**DOCUMENT PASSAGE:**
==========

This lesson is in the early stages of development (Alpha version)

Documentation and automation

Overview

Teaching: 60 min
Exercises: 25 min
Questions
  • How do I tell other researchers how to use my code?

  • How can I make it easier for others (or me) to run my full analysis?

Objectives
  • Be able to write a README documenting how to run a tool.

  • Be able to write a shell script to automate an analysis process.

  • Understand how to remove manual editing steps from processes.

Sharing your code and giving it a comprehensible structure is a great first and second step, but without some guidance on how to run your code, then others will find it very difficult to reproduce your steps. To you it might be obvious that you first run incomprehensible_longname.py and then another_long_name.py, but it likely won’t be to anyone else.

Thus, we need to make sure to explain to others how to make use of the code that you have shared with them. There are two main ways to do this: descriptively, and programmatically.

Describing in English (or your preferred human language) how to use the software has the advantage that you can do it relatively quickly, from memory, and with little testing, since the “code” you are writing runs on a human brain, which can figure things out if they are unclear. The disadvantage is that you can’t do very much testing; you don’t know how someone else will interpret your instructions. Conversely doing things programmatically so that the complete analysis is fully automated takes more effort up front, but again makes it even easier to run your code.

To start with, let’s see what a descriptive README of the zipf project might look like.

To reproduce the figures in the publication, follow these steps:

1. Create a `results` directory

2. Use `countwords.py` to count the words in `frankenstein.txt`.

      python bin/countwords.py > results/frankenstein.csv

3. Use `plotcounts.py` to plot the resulting file.

      python bin/plotcounts.py

4. Save the plot as `results/frankenstein.pdf`.

5. Edit `bin/countwords.py` and `bin/plotcounts.py` to replace `frankenstein` with `dracula`.

6. Repeat the above instructions to generate `dracula.csv` and plot `dracula.pdf`.

Let’s commit this:

$ git add README
$ git commit -m 'add run instructions to README'
$ git push origin main

Once again, these instructions are substantially better than what we had before. Then, we would have had to pore over the code to work out what it did, and guess at what exactly was done. If you have time to write this but not to do more work to automate the analysis, then it is definitely work worth doing.

==========

**TASK DETAILS:** Please reproduce the documentation lesson verbatim, between "Teaching: 60 min" and "run a tool.", inclusive. The data is separate from the documentation lesson.

**DATA LINES:**
==========

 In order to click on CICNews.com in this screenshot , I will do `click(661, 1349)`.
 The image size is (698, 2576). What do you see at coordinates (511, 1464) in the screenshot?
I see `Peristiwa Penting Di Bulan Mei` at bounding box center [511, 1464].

==========

**WORKED ANSWER:**
Teaching: 60 min
Exercises: 25 min
Questions
  • How do I tell other researchers how to use my code?

  • How can I make it easier for others (or me) to run my full analysis?

Objectives
  • Be able to write a README documenting how to run a tool.